While a lot of the gameplay was the same old familiar style, there were still plenty of new things to appreciate. One level involved getting help from a series favorite and old friend of 47’s, which was one of my favorite experiences in the game overall, while another introduced a more linear train-based experience with a satisfying end to an old foe. And as usual, there’s plenty of room for replayability and discovering more innovative ways to accomplish the same tasks.
And much like “Hitman 2,” “Hitman 3” consolidates all the levels from its previous installments into one game, which gives players the opportunity to play straight through the trilogy’s story with updated graphics. Unlike the previous game, however, “Hitman 3” also gives the opportunity to carry over progression from the previous installments into the current game so long-time players like me won’t have to tediously reobtain all their achievements.
Thank goodness, because I’m not sure I could’ve handled the frustration involved with trying to earn some of those achievements for a third time, especially with the occasional tweaks to the NPCs’ AI and patterns across games. Another win for more casual players is that classic achievements aren’t tied to the difficulty you play on anymore, which eliminates a lot of tedious repeat challenges.
Also, the increased resolution and frame rate really showcase the game’s beauty, especially in gorgeous soft-lit game destinations like Dubai and Mendoza, and the new in-game camera really accentuates the opportunity to enjoy the beauty while doubling as a hacking tool.
The release of “Hitman 3” hasn’t been all positive, though.

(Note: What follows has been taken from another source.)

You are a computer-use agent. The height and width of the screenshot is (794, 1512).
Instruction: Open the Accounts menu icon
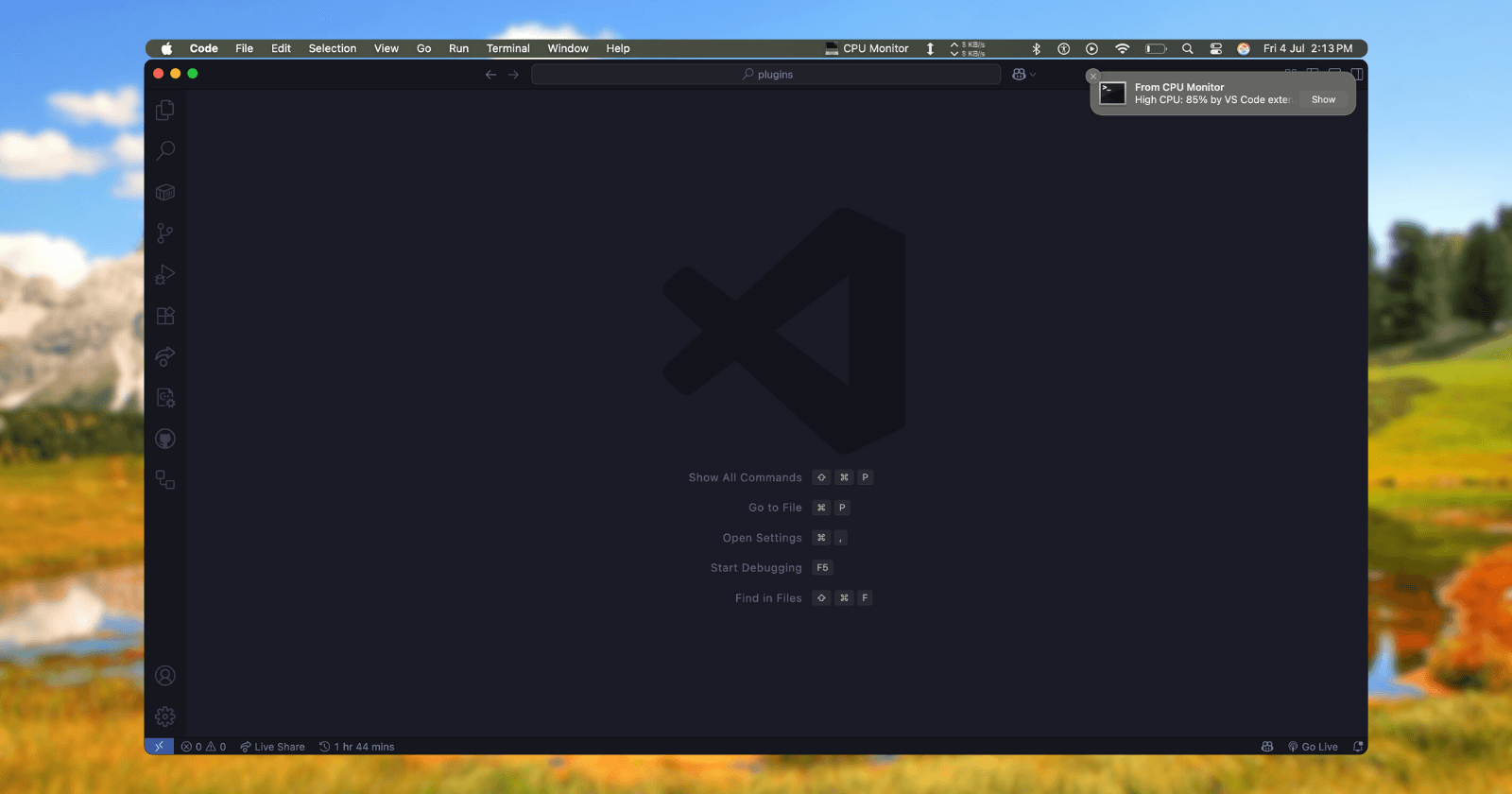pos(165,676)
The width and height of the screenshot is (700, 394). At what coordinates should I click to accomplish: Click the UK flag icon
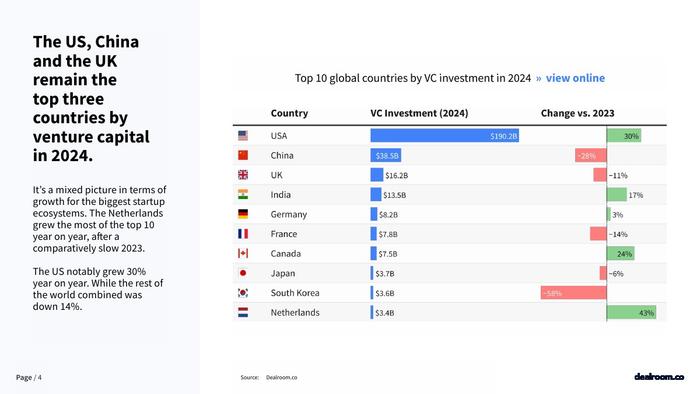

The game was well above its significant problem threshold on all platforms for a week after launch day. This was due to progression carryover errors and server issues that prevented people from playing for some or all of those days, as well as issues claiming the access passes for the previous two installments’ content. For two straight days, I couldn’t access the game at all, but my brother who was playing on the same console had no issues connecting.
These issues are forgivable though, especially when considering that “Hitman 3” is the first game to be developed and published exclusively by IO Interactive since its departure from Square Enix and Warner Bros. Interactive Entertainment, and that the issues were eventually fixed for most users. I’d like to think these launch issues are a learning curve rather than a new standard.
Despite the rocky start, “Hitman 3” was worth the wait. Four out of five stars, highly recommend. The game can be bought and played on PlayStation 4 and 5, Xbox One and Series S/X, Epic Games, Stadia, and Nintendo Switch.